The ending of Produce Choi Haeun is a sal-puri dance. Sal-puri is a pun meaning ‘fat free,’ and a ritualistic act that purifies and comforts the soul of Choi Haeun, a person who needs to endlessly die out while living. And on stage, Choi Haeun, who loved dance and wanted to learn dancing but discouraged herself by thinking “How can this body dance?”, finds her wish coming true.


After trying it, dancing didn’t seem like much of an obstacle. Of course, I am not as expert as professional dancers whose dancing has been sculpted for years. I waddle and stumble. I am breathless and in pain. Nevertheless, I, Choi Haeun, am dancing and acting onstage. I present myself as I am in front of many people. Dancing and being onstage are really not such a big thing.


“I am standing onstage. At ninety kilograms. Without any qualifications or conditions. Just because today is a performance day. Just because this theater was rented, and an audience gathered. I am meant to be onstage like this. Here is ninety kilograms of mass, existing without any special meaning. With an unmeasurable spirit. With an untraceable mind.”


While creating Produce Choi Haeun, this speech was like a ray of light when my contradictions intensely collided with one another. A contradiction is not necessarily bad. Removing one side while supporting the other is not the only best way. All of us are individuals experiencing discord within ourselves who live each single day with intense inner conflicts stemming from various desires. Once we finally accept this, we are able to see what we really want, like the way a ray of light is so narrow and wavy and hard to follow.


Where is Choi Haeun Going?


The audience reaction to Produce Choi Haeun was very intense. Although it was performed under humble circumstances at Theatre Sinchon, which has only about twenty seats, it got a bigger response than any other performance that I had presented. The raw appreciation and rousing words from audience members directly tugged at my heart and filled my body with boundless energy. In this sense, what makes people live is another person’s life. When a life considered completely separate confronts another life, we may be able to understand or empathize a little with others or ourselves for the first time.


I am preparing the sequel to Produce Choi Haeun. It will be a solo performance in July this year under the title Produce Choi Haeun S2: Harder, Better, Faster, Stronger, and it was selected for the third Feminism Theatre Festival.

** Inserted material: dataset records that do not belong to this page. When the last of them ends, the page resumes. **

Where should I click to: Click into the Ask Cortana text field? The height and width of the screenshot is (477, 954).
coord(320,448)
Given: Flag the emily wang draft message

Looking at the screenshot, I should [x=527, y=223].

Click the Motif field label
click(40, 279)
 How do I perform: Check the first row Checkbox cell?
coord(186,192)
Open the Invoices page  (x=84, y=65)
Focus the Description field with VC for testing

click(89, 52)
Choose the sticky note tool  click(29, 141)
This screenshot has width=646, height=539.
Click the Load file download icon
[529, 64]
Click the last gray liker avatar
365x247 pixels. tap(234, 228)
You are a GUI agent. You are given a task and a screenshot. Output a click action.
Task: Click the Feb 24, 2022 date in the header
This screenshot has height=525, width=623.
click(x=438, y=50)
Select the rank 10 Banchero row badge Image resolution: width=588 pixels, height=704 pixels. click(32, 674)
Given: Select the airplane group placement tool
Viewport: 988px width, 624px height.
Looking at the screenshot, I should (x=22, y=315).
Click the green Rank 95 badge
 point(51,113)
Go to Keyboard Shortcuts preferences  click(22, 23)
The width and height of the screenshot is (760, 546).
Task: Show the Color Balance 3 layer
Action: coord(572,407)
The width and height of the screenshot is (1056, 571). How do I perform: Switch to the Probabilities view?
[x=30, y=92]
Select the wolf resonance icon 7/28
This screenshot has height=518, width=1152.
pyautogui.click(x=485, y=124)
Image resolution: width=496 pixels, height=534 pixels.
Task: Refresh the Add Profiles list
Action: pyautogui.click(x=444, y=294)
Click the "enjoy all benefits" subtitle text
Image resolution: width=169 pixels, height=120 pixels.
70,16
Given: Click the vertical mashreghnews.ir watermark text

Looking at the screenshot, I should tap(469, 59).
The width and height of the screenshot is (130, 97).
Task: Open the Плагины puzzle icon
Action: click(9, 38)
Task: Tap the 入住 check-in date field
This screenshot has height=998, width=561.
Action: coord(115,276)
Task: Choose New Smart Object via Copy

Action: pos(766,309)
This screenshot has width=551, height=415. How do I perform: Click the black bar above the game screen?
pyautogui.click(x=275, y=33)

Produce Choi Haeun was originally created out of a strong desire for beauty, as I longed to be onstage after seeing all the beautiful idol trainees in Produce 101. But after this theater work, I now have a different idea. The idea of being healthy and strong. Instead of hating my body that does not fit the standard of beauty that society defines, I need to have a more intimate conversation with my body, because I need to live with it my entire life.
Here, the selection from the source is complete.